Eighteen people from the Dominican Republic and Central America will spend the next six months at USF learning skills in social work they hope will benefit their countries. They recently kicked off the program with a reception at the College of Education.
Teresa Arely Nolasco-Villanueva, a coordinator for a youth crime prevention program in Guatemala, enrolled in the program to be an agent of change.
Many people in Central America face problems such as domestic violence, poverty and a lack of resources, said Nolasco-Villanueva.
"They are people from the bottom that are doing what they need to do, probably for free," said Aliris Alicea, a project coordinator from the Jim Walter Partnership Center. "The heart of these people is amazing."
The Cooperative Association of States for Scholarships program in conjunction with the Jim Walter Partnership Center at USF's School of Social Work provides students with the training they need to start programs for youth in their countries.
Alicea hopes that by providing these 18 people with different models, they will go back to their communities and spread the word. "It will be like multiplication," she said.

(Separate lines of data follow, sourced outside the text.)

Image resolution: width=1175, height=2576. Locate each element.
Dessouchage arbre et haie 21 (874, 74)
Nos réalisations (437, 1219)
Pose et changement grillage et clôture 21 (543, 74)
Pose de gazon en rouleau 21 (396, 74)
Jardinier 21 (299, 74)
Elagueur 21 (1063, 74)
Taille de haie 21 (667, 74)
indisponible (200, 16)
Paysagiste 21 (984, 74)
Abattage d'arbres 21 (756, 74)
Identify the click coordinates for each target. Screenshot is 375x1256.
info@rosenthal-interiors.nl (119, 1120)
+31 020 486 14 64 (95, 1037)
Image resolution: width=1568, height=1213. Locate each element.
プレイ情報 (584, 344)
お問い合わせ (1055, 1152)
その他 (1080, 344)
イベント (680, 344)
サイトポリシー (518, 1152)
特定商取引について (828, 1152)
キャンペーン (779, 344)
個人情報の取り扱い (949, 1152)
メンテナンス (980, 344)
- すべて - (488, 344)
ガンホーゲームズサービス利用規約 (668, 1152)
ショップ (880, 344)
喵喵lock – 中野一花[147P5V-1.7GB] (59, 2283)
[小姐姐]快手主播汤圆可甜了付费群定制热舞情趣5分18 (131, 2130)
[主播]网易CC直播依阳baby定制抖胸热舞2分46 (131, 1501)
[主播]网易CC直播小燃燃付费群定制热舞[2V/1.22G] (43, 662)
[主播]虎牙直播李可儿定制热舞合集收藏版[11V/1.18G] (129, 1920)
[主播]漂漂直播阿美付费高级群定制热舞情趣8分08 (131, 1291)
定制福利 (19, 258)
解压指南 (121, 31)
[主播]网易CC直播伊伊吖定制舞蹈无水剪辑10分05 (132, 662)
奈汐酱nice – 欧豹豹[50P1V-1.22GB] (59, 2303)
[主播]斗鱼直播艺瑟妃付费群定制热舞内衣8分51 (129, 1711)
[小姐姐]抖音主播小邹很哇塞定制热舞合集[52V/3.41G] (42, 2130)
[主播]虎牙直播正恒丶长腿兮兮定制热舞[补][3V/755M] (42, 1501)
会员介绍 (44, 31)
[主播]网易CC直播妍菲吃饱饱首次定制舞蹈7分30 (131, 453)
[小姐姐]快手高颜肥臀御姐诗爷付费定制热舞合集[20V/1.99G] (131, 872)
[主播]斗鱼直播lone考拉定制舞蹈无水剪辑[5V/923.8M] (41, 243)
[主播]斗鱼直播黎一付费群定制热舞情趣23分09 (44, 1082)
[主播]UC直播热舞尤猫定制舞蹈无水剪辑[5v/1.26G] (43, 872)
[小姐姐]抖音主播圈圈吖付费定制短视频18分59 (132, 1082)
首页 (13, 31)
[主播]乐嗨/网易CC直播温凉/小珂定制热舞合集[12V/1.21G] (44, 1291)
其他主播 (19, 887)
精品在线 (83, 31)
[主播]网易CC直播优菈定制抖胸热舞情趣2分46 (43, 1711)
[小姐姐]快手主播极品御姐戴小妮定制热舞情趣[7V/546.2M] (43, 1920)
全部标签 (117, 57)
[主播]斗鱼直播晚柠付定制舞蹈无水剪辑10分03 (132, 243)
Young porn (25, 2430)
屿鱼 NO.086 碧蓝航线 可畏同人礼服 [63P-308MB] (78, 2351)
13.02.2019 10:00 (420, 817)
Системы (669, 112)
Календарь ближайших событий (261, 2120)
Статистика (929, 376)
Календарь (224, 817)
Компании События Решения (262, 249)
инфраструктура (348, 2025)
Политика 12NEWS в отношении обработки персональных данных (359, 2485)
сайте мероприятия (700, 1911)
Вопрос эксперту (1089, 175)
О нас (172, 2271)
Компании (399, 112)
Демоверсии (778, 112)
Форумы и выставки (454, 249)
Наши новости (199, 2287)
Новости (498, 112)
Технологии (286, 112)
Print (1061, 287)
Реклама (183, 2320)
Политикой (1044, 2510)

Professors at USF will teach doctorate-level courses in business, health, education, social services, legal and justice systems, disaster preparedness, housing and economic development, grant-writing, nonprofit management and computers.
Students also will have the opportunity to learn how to speak English. They will live at The Edge at 42nd Street, off-campus student housing.
This is the second time the CASS program is being offered at USF. Last semester, students came from Haiti.
Betty Castor, former USF president and executive director for the Patel Center for Global Solutions, spoke to program participants at the kickoff and said the center plans to help them look at environmental issues.
Miguel Angel Sanchez-Jimenez of the Dominican Republic runs two community youth programs. He's helping more than 6,000 kids and their families.
"We're doing the job," he said. "What we'd like to know is why and how other people are doing it and the reasoning behind all their work."